# Runtime Complexity

In [None]:
# remember to evaluate this cell first!
import matplotlib.pylab as plt
import numpy as np
import math
import timeit
import random
%matplotlib inline

In lecture, our runtime analysis has been based on empirical evidence (runtimes obtained from actually running our algorithms).

But measured runtime is very sensitive to:
- platform (OS/compiler/interpreter)
- concurrent tasks
- implementation details (vs. high-level algorithm)

And measured runtime doesn’t always help us see long-term / big picture trends

Reframing the problem: Given an algorithm that takes input size n, we want a function T(n) that describes the running time of the algorithm.
- input size might be the number of items in the input (e.g., as in a list), or the magnitude of the input value (e.g., for numeric input).
- an algorithm may also be dependent on the size of more than one input.
- running time is based on # of	primitive operations (e.g., statements, computations) carried out by the algorithm.
- ideally, machine independent!

Example:

    def factorial(n):				cost	times executed
        prod = 1					c1		1
        for k in range(2, n+1):		c2		n-1
            prod *= k				c3		n-1
        return prod					c4		1

T(n) = c1  + (n - 1)(c2  + c3) + c4     Messy! Per-instruction costs obscure the “big picture” runtime function.

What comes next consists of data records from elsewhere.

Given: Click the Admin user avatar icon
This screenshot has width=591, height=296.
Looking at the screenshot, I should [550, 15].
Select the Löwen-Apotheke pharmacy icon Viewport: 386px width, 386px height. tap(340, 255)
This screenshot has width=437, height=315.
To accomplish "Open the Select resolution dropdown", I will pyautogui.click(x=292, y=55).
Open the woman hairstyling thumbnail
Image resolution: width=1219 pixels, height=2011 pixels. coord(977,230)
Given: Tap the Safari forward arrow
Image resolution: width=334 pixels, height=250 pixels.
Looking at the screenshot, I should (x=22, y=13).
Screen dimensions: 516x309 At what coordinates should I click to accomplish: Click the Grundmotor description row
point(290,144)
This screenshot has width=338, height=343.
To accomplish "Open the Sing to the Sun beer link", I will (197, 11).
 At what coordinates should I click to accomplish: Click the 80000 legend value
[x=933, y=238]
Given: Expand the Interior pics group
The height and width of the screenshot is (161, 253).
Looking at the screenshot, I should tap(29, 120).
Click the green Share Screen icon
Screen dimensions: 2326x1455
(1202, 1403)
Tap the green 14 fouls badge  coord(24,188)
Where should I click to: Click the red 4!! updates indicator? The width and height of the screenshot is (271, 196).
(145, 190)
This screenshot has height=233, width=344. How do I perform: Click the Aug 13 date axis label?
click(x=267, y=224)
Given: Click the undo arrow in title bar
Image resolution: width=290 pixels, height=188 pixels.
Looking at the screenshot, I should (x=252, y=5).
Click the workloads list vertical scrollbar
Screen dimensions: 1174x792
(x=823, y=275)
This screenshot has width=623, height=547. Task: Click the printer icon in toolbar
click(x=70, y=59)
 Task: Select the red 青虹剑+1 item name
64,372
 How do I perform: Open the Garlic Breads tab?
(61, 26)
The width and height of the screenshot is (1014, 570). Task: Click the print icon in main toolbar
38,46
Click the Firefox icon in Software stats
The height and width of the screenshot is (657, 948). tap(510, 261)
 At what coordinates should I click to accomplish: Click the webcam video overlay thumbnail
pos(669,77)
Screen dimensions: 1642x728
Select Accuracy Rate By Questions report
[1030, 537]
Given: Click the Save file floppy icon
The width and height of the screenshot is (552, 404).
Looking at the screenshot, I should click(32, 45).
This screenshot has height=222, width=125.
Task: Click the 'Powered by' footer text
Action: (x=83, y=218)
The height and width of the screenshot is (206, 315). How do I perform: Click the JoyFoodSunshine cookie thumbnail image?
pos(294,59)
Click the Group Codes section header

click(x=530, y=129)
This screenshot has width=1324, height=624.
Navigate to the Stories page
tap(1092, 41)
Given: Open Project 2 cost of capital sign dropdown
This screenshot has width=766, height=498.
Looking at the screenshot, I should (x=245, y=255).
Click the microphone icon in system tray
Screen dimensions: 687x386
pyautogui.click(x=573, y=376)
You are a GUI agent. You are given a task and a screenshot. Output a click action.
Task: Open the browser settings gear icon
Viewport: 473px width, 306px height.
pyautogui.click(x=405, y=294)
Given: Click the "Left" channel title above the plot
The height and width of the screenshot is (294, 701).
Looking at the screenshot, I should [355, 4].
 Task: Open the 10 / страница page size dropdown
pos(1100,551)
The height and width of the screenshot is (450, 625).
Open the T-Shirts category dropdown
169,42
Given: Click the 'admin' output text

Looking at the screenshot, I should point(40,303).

Asymptotic Analysis Simplification (learn more about this in CS330 and CS430): ignore actual cost of each line of code.
T(n) = 2(n - 1) + 2 = 2n     Runtime is linear w.r.t. input size.

This is called O(n)   "big O of n"

## Overview

In this lab you will be given a number of pre-written functions and, for each function $f$, will:

1. Determine its asymptotic runtime complexity; i.e., find $g$ where $f=O(g)$
2. Evaluate and collect runtimes of $f$ over different sizes of input
3. Plot collected runtimes along with appropriately parameterized graphs of $g$ to demonstrate the asymptotic bounds

It is possible that in step 3 you will realize the bounding function $g$ you settled on in step 1 was incorrect, in which case you will need to make adjustments.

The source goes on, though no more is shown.